-- Start of PROVIDED RECORDS --
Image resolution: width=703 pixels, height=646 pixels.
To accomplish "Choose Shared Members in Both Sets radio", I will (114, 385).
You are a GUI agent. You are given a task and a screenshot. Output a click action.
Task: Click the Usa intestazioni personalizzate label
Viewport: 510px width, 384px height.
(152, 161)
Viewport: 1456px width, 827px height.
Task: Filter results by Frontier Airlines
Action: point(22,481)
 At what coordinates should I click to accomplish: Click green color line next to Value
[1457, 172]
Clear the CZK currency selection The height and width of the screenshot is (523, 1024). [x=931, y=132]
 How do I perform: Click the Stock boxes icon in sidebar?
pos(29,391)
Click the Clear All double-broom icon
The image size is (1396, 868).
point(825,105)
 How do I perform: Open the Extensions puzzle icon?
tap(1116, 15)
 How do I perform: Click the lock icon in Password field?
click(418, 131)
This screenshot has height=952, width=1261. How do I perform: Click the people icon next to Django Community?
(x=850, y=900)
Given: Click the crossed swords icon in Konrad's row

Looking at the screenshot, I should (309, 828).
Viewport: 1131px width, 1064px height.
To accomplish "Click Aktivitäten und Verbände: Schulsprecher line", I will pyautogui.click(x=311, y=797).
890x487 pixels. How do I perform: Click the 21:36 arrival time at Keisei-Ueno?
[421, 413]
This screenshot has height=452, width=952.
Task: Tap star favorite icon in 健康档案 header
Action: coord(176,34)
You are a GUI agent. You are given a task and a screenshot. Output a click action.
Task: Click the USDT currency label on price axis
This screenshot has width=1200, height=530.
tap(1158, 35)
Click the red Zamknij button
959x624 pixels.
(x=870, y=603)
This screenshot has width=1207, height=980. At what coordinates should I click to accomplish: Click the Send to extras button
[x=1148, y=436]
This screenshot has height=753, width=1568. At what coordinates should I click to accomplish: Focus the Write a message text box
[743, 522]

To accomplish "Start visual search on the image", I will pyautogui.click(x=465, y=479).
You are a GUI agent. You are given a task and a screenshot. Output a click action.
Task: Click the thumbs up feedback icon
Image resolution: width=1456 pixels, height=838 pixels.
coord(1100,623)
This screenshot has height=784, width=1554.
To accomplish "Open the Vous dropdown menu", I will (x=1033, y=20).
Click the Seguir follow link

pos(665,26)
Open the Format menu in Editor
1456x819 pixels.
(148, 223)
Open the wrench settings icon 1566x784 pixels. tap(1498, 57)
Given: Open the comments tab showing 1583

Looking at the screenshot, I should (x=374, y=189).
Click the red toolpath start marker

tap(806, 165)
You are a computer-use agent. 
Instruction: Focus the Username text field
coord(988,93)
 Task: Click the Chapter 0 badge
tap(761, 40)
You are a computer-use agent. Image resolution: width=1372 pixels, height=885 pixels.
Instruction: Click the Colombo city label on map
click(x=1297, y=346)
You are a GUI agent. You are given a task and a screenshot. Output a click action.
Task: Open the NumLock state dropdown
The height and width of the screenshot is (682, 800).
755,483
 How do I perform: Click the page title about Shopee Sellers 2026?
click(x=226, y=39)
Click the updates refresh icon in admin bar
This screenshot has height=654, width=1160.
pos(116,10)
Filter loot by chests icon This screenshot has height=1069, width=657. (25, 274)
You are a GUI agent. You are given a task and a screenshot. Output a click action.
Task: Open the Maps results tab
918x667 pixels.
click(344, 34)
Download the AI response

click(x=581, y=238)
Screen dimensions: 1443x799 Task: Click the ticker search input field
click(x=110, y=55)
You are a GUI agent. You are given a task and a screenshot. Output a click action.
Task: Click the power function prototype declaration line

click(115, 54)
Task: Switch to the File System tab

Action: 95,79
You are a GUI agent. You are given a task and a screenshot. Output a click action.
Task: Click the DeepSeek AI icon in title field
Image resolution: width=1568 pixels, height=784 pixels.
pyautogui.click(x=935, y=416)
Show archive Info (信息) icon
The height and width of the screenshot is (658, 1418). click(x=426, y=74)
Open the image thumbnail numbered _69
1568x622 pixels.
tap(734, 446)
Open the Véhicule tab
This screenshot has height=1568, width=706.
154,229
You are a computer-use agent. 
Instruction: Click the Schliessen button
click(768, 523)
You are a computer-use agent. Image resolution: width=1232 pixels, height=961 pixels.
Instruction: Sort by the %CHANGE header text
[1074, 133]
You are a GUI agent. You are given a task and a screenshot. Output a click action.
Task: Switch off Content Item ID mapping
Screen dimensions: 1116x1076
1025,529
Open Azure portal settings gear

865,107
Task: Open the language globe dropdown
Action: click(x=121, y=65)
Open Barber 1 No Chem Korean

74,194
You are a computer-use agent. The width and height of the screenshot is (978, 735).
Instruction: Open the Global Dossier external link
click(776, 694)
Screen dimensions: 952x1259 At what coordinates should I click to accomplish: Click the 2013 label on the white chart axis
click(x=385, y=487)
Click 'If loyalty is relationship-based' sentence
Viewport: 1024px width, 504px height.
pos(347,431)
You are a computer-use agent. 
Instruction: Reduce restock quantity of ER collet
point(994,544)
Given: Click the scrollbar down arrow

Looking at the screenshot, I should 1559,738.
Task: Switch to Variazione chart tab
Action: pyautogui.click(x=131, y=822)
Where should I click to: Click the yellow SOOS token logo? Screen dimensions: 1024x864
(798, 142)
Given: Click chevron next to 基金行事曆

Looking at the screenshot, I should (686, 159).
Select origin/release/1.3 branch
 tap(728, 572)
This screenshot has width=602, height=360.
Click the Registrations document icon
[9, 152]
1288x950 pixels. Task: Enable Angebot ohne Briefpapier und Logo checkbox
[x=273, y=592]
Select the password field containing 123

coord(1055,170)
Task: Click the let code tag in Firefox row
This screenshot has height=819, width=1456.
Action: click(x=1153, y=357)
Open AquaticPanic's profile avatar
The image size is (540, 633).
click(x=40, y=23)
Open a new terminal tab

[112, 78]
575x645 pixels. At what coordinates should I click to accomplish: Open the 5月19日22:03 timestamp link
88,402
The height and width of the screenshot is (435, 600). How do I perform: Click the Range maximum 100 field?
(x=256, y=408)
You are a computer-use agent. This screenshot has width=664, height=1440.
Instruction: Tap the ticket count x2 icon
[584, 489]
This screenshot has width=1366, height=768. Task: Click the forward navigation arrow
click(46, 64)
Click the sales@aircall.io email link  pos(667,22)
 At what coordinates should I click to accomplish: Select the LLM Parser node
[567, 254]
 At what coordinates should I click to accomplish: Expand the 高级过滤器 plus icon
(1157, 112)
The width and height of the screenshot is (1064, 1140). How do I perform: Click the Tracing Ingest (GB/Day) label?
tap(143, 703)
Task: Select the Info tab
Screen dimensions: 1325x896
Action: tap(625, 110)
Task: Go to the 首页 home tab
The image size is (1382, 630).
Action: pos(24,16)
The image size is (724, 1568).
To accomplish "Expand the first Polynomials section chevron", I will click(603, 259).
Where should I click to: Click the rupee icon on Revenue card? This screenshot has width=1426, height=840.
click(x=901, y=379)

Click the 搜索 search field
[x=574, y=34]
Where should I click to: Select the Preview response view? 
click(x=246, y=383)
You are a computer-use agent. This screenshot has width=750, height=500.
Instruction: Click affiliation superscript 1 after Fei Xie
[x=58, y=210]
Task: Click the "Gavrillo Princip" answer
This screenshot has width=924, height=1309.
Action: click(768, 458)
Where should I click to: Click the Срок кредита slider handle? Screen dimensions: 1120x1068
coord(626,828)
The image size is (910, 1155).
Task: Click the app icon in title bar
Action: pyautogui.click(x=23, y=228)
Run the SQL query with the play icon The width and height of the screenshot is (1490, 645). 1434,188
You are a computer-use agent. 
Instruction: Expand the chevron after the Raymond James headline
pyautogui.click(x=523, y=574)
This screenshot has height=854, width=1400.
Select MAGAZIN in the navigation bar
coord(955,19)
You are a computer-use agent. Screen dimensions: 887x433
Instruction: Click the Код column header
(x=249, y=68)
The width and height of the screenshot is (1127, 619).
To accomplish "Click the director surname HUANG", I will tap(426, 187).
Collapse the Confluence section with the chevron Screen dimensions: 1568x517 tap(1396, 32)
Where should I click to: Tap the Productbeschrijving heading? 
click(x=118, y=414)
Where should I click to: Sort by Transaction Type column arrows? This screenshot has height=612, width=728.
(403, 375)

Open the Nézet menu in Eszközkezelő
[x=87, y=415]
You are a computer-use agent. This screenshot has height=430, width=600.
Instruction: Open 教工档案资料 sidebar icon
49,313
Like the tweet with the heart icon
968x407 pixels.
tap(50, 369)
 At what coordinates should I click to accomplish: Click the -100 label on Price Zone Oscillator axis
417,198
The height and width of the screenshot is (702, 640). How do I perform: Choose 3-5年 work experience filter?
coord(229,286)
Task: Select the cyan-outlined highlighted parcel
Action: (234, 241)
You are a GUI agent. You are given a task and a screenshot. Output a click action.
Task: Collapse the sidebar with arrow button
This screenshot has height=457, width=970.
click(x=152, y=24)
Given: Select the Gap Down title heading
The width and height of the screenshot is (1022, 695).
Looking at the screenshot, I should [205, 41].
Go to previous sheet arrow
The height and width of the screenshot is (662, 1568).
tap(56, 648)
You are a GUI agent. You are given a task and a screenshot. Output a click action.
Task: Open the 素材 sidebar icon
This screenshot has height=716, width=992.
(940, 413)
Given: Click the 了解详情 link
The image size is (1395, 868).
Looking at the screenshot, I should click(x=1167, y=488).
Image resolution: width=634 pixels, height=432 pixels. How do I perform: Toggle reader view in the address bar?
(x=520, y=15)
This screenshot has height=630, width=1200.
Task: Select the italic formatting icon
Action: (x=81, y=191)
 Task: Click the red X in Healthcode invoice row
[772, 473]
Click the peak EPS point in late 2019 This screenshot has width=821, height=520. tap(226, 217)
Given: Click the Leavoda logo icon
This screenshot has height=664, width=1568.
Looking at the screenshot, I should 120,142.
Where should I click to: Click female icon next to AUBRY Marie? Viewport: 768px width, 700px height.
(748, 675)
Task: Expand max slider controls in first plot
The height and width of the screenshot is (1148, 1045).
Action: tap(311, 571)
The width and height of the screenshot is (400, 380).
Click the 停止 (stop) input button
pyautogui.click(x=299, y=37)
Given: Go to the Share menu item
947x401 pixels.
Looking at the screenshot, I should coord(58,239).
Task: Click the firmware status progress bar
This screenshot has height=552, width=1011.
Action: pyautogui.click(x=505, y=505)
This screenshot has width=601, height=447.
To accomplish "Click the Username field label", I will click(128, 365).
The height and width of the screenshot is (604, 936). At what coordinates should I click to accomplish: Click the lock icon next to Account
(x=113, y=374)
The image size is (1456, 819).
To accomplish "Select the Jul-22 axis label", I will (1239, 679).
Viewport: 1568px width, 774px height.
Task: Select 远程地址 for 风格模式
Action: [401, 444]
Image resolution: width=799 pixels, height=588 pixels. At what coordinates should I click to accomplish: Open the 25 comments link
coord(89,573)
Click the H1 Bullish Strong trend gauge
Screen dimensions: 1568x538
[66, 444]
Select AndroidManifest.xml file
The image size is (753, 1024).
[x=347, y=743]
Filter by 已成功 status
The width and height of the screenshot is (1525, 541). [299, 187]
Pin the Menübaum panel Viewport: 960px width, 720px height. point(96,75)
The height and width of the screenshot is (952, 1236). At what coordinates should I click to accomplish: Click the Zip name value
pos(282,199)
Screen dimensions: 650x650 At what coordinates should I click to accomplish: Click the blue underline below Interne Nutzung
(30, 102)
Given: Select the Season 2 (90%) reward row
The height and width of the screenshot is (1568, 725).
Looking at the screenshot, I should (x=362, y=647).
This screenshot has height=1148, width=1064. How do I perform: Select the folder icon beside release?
-- End of PROVIDED RECORDS --
-- EXERCISE BRIEF --
Copy the lines above, starting with the line that contains "The height and width of the screenshot is (702, 640)." and going on through the line that contains "Action: (234, 241)".

-- WRITTEN RESPONSE --
The height and width of the screenshot is (702, 640). How do I perform: Choose 3-5年 work experience filter?
coord(229,286)
Task: Select the cyan-outlined highlighted parcel
Action: (234, 241)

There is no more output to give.